- Exercise aim
Of the entries below, return exactly those lines that fall between the one containing "This screenshot has width=1792, height=960." and the one containing "The height and width of the screenshot is (1401, 1934).", the two end lines included.

Pixel coordinate grounding data:
+ + + + + + +

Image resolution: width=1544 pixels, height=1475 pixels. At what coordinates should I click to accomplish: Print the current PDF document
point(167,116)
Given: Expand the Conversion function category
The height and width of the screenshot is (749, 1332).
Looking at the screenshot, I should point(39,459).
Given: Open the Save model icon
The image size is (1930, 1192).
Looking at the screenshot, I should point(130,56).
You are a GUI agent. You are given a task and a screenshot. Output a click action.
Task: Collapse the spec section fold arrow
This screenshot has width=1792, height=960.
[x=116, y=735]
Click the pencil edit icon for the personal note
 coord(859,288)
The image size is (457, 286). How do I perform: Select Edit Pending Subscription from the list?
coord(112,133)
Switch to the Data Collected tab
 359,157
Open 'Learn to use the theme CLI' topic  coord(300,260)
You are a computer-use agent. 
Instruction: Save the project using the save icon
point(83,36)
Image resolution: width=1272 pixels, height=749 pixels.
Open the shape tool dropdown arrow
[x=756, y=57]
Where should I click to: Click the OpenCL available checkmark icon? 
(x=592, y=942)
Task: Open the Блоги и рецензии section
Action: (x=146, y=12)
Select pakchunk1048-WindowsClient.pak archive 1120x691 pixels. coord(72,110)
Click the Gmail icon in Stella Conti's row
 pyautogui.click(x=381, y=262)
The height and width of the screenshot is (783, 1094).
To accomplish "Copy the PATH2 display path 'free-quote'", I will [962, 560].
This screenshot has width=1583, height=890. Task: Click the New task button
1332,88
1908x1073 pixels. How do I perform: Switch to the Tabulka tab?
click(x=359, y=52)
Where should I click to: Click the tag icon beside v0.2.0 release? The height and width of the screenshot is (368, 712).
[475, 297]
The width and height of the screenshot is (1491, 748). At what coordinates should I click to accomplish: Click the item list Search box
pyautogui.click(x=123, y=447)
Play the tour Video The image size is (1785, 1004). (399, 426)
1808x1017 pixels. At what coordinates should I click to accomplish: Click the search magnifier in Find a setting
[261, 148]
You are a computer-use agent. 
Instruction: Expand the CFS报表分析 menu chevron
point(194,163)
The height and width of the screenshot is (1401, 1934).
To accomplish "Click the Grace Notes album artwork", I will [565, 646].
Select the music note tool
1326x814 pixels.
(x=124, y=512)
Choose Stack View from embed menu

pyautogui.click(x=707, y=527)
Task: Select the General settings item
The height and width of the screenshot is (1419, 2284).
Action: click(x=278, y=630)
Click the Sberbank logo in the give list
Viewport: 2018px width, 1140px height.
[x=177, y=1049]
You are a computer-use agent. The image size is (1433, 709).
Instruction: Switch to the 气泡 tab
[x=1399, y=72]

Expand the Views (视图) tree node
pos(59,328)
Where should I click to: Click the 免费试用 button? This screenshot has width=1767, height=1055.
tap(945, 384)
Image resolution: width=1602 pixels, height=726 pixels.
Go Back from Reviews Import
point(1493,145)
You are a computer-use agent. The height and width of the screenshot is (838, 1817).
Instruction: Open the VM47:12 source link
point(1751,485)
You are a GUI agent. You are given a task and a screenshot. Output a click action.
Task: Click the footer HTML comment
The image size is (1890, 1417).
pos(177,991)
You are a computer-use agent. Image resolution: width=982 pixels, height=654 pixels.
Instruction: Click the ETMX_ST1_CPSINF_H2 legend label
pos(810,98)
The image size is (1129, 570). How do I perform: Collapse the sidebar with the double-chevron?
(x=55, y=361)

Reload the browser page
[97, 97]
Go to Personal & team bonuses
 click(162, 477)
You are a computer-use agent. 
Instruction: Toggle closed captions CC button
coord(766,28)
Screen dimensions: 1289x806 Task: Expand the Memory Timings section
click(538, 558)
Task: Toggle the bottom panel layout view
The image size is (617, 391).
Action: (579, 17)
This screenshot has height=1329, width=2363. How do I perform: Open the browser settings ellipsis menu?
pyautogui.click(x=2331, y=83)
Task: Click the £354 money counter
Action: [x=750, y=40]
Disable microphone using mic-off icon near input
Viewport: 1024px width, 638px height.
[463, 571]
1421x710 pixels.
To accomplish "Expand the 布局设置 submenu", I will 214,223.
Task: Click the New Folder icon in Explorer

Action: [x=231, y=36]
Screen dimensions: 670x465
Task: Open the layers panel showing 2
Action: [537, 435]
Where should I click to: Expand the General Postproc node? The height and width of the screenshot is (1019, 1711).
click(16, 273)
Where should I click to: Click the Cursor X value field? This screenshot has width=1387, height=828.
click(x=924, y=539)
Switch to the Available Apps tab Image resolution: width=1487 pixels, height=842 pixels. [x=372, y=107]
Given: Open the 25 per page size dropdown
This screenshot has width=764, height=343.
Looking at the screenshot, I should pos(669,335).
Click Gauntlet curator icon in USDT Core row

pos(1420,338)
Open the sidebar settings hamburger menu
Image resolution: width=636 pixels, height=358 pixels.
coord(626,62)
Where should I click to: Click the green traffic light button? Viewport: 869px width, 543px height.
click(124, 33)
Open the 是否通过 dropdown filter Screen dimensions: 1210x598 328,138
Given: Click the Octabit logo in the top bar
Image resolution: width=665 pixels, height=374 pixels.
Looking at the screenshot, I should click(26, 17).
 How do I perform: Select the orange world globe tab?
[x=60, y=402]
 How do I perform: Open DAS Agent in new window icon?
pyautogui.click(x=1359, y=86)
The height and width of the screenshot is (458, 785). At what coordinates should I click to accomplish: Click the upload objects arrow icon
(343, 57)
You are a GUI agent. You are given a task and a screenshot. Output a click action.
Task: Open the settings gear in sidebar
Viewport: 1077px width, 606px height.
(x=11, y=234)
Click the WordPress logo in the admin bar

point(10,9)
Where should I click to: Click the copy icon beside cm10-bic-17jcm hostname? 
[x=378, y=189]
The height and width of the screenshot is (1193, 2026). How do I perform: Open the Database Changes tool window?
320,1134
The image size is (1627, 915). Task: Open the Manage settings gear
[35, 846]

+ + + + + + +

- Answer
This screenshot has width=1792, height=960.
[x=116, y=735]
Click the pencil edit icon for the personal note
 coord(859,288)
The image size is (457, 286). How do I perform: Select Edit Pending Subscription from the list?
coord(112,133)
Switch to the Data Collected tab
 359,157
Open 'Learn to use the theme CLI' topic  coord(300,260)
You are a computer-use agent. 
Instruction: Save the project using the save icon
point(83,36)
Image resolution: width=1272 pixels, height=749 pixels.
Open the shape tool dropdown arrow
[x=756, y=57]
Where should I click to: Click the OpenCL available checkmark icon? 
(x=592, y=942)
Task: Open the Блоги и рецензии section
Action: (x=146, y=12)
Select pakchunk1048-WindowsClient.pak archive 1120x691 pixels. coord(72,110)
Click the Gmail icon in Stella Conti's row
 pyautogui.click(x=381, y=262)
The height and width of the screenshot is (783, 1094).
To accomplish "Copy the PATH2 display path 'free-quote'", I will [962, 560].
This screenshot has width=1583, height=890. Task: Click the New task button
1332,88
1908x1073 pixels. How do I perform: Switch to the Tabulka tab?
click(x=359, y=52)
Where should I click to: Click the tag icon beside v0.2.0 release? The height and width of the screenshot is (368, 712).
[475, 297]
The width and height of the screenshot is (1491, 748). At what coordinates should I click to accomplish: Click the item list Search box
pyautogui.click(x=123, y=447)
Play the tour Video The image size is (1785, 1004). (399, 426)
1808x1017 pixels. At what coordinates should I click to accomplish: Click the search magnifier in Find a setting
[261, 148]
You are a computer-use agent. 
Instruction: Expand the CFS报表分析 menu chevron
point(194,163)
The height and width of the screenshot is (1401, 1934).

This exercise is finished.